While my daughter may be well versed in please, thank-you and excuse me, she does not sit still at the table. Ever. It is a constant sore spot and causes arguments throughout the meal. “Sit still. Sit down. Sit on your bum. Get off the table. Get back to the table.” Every meal the script is the same. I assume my mom would be horrified at the battle the parents appear to be losing. But I wonder - would she be more flexible with the "no elbows (bums, feet or heads in our case) on the table" rule with her grandchildren than she was with her own children?
Manners are not the only difference between my childhood dinner table and that of my family now. For starters, my mom was always the cook, without exception. In our house my husband is usually the cook, with me chipping in on occasion to make one of my specialties that he doesn't dare reproduce. Would my mom appreciate my multi-talented, ever helpful husband for his cooking skills, or would she think I was not pulling my weight as a wife and homemaker by letting him contribute so much?
My mom excelled at traditional meals - meat, potatoes, and vegetables, richly and wonderfully cooked with lots of butter and other things that we are usually too health conscious to indulge in. Our meals often include ethnic spices and organic ingredients that would likely not have been available in the small town where I grew up. Would my mom enjoy the culturally diverse, savoury, and often pricey meals we eat, or would her practical side think we were spending too much of our hard earned time and money on our palates?
Grace started every meal from my childhood. Although I can still recite it in my sleep (Bless us o Lord for these Thy gifts which we are about to receive from Thy bounty, through Christ our Lord, Amen) it is never spoken in my house. Some nights, when I think of it, I silently count my blessings, but never utter the words aloud. I often plan to start a tradition of telling each other what we are thankful for every night at dinner, but I never seem to get around to it. Would my mom think I'm ungrateful for the blessings that I have been bestowed or would she respect that I am not the grace-saying, practicing Catholic that she was?
The one mealtime similarity I confidently share with my mom is our appreciation for the ritual of sitting down together as a family. I can scarcely remember being at the table without both my parents and siblings, and Sunday dinners expanded to include extended family and friends. Now, unless my husband is working, we too share every meal. The preparation and enjoyment of our food is an important part of our day. Mealtime is a time to share some laughs and keep the lines of communication open, even if it is only uttering a few words between reminding our daughter to keep her bottom in her chair.

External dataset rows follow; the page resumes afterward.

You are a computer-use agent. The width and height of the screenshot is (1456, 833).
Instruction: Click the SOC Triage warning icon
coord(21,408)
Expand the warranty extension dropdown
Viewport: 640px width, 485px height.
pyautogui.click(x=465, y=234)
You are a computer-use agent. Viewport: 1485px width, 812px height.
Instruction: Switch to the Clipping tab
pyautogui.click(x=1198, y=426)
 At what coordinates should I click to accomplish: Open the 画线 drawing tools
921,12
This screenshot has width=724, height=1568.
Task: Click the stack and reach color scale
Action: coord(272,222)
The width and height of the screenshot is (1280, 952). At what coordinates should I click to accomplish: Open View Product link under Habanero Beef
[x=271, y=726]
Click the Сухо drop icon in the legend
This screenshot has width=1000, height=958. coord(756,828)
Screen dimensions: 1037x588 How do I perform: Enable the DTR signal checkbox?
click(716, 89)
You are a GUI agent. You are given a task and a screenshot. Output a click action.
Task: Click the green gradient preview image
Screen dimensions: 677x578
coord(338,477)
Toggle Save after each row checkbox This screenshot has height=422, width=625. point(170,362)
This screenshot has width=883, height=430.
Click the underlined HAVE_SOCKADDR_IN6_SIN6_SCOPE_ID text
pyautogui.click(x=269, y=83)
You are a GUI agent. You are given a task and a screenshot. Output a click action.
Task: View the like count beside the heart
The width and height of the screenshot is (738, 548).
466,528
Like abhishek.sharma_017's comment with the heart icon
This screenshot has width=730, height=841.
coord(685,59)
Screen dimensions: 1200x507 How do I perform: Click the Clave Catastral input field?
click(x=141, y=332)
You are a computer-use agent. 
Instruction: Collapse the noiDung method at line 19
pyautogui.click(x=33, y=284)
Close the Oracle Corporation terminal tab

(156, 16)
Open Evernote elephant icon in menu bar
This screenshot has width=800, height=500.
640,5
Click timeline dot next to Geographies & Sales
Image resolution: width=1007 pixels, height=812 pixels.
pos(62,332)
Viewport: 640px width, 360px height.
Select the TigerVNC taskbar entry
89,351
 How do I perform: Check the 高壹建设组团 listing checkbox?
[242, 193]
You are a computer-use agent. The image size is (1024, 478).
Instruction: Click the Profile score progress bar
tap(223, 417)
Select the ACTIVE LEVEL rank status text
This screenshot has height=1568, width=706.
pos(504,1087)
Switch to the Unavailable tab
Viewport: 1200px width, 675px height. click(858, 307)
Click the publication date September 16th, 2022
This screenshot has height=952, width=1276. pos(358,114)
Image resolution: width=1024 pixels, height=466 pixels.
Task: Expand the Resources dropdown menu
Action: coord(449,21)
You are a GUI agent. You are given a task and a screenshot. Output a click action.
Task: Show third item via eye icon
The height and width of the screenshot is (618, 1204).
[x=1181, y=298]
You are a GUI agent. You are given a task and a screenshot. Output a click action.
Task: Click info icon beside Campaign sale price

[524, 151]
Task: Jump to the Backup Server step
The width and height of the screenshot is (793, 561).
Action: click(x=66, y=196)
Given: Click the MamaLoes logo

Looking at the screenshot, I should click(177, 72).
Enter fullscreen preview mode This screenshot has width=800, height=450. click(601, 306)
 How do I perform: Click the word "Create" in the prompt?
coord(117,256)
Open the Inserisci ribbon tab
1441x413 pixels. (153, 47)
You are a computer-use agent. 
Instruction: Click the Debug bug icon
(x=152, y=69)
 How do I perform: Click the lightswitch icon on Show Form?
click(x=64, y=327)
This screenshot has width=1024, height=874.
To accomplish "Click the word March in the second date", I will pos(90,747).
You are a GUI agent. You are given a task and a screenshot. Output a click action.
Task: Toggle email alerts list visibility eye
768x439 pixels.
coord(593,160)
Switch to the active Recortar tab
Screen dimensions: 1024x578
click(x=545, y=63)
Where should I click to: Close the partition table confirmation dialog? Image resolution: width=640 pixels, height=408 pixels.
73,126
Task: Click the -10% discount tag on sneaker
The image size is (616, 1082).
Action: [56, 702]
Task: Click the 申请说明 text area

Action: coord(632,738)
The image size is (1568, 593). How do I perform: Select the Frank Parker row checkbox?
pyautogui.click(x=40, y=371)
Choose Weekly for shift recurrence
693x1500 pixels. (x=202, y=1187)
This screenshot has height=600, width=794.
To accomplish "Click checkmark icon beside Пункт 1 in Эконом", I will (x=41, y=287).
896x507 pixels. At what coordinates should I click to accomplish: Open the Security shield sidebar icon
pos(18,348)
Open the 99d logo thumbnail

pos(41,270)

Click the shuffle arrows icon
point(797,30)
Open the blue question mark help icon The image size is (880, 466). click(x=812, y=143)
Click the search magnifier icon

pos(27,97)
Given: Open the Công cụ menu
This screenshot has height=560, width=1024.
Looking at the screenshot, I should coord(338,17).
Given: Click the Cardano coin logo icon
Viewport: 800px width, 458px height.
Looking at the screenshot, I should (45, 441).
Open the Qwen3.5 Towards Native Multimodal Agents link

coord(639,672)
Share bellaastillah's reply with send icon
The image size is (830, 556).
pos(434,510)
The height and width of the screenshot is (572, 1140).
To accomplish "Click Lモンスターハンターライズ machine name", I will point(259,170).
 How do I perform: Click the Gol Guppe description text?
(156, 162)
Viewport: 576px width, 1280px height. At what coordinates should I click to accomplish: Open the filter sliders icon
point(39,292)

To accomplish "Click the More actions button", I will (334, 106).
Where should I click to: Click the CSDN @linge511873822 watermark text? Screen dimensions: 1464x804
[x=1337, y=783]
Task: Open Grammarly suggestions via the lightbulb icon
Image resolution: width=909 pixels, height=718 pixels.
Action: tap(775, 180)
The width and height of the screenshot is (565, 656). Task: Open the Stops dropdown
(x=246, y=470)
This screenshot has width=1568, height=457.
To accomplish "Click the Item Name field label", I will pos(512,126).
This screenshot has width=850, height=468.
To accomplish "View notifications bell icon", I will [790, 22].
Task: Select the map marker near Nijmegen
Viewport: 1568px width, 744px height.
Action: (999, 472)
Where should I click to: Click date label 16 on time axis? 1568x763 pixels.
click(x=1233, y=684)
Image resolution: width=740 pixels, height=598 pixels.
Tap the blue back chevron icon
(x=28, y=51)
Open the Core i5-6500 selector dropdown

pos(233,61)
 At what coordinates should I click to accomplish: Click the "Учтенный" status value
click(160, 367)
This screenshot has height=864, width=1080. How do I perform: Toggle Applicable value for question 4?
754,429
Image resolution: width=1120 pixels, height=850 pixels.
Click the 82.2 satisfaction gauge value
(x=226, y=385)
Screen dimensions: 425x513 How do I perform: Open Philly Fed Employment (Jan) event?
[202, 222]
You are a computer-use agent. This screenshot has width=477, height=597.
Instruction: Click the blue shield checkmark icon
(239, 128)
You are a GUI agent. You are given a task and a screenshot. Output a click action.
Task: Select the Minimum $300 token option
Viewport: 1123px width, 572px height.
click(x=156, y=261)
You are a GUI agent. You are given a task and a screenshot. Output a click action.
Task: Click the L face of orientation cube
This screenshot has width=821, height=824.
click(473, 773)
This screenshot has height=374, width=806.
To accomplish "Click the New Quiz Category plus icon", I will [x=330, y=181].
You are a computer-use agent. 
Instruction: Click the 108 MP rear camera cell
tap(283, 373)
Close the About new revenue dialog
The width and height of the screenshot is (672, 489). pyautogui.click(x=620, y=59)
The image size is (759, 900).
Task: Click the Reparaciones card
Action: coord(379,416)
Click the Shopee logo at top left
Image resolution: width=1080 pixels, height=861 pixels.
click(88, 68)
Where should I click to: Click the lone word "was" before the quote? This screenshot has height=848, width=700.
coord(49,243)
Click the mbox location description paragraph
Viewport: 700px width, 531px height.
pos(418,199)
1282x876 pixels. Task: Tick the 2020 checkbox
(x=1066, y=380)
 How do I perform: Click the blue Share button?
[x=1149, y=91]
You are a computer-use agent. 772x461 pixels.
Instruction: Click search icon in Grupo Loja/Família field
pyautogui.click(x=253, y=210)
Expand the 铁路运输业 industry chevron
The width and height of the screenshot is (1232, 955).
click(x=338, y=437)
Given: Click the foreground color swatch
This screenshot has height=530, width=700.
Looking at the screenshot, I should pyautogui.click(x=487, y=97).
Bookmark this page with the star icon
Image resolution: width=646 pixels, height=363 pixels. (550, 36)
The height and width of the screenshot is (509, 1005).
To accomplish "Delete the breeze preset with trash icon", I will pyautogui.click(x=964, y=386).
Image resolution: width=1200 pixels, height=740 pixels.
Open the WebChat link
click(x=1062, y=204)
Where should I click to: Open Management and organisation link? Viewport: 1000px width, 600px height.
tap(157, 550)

Before I know it, tonight's dinner is over. The milk has long since been cleaned up, the food has been happily feasted upon, and the table sits ready to be cleared. My daughter politely thanks the cook and asks to be excused. She then begins carefully carrying the dishes to the sink and the condiments to the fridge, knowing that she is not free to leave until her chore is done. I cringe as the cutlery slides off the plates, spraying my jeans with red curry sauce as it comes to a clanging halt on the floor. She is trying so hard to be a big girl and manage the entire stack. Every night, without fail, my heart swells as I watch her, only four years old but taking such pride and ownership in her job. Her inability to sit still is forgotten as I realize we must be doing something right, raising a mostly polite and grateful little girl.
I do things differently than my mom did, but the end result is still a happy, well fed family. Maybe grandma wouldn't freak out after all.